We found it best to use the Ollie in a wide open space, preferably with loads of home-made ramps scattered about the place. It takes a while to get the hang of its control, especially when mixing in tricks, but after a half hour of play, even young kids should start to get the hang of it. Just as well as we reckon younger users will get the most from the Ollie, while older tech fiends might want to check out Parrot’s offering instead…

Parrot MiniDrones: Rolling Spider

The Rolling Spider is the latest dinky drone from remote control maestros Parrot, and it’s just as much fun as their previous efforts. Sporting four mini rotor blades and some enormous plastic wheels, the Rolling Spider is ideal for flying around your home or office and is thankfully robust enough to survive the odd collision with a wall or the dog, with those wheels providing plenty of protection.
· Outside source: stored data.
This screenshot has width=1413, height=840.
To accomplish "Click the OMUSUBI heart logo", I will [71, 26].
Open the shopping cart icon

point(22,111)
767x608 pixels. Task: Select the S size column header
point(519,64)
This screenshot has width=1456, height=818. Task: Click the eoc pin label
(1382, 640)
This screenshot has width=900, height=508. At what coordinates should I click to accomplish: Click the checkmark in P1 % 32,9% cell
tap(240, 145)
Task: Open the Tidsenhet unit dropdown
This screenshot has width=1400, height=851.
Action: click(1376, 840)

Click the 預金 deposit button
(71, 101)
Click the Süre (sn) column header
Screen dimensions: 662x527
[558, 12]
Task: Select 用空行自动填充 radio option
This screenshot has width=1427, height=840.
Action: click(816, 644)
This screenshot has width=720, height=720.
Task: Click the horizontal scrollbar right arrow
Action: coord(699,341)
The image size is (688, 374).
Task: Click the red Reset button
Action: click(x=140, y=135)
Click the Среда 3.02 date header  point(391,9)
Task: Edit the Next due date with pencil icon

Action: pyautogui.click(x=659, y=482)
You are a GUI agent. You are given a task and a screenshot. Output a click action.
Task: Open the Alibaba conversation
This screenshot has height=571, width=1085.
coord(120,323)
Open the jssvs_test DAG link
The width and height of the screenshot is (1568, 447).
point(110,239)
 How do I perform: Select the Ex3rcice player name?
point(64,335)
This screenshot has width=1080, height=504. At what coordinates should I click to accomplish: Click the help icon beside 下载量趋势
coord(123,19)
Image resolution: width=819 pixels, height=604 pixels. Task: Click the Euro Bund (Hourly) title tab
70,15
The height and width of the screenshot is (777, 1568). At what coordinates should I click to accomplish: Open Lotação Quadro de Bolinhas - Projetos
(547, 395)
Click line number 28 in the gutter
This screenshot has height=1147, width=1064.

Like the Ollie, all you have to do is charge up the Rolling Spider via USB for a couple of hours and in the meantime download the FreeFlight 3 app from the App Store or Google Play. Once again, pairing is quick and painless – just open the app with the Spider switched on and they’ll link up automatically.

Parrot’s virtual controls are a bit more complex than the Ollie’s, unsurprising as you now have to think in three dimensions rather than just two. Still, there are three different layouts to choose between and we found the standard mode surprisingly intuitive. You have a virtual joystick which makes the Spider lift, drop and spin left or right, and if you want to move the drone forwards or backwards, you just tap and hold a button and then tilt your phone. We picked up the nuances in no time and managed to deftly swerve the Spider around our office with only the occasional ceiling-based mishap.

Another cool feature of the Spider is the ability to take photos using the built-in camera beneath the drone, with a tap of the on-screen camera button. You can then browse your photos using the app and download to yor phone’s gallery, for keeps. Great news if you like spying on what your coworkers are up to, or fancy seeing what the top of someone’s head looks like.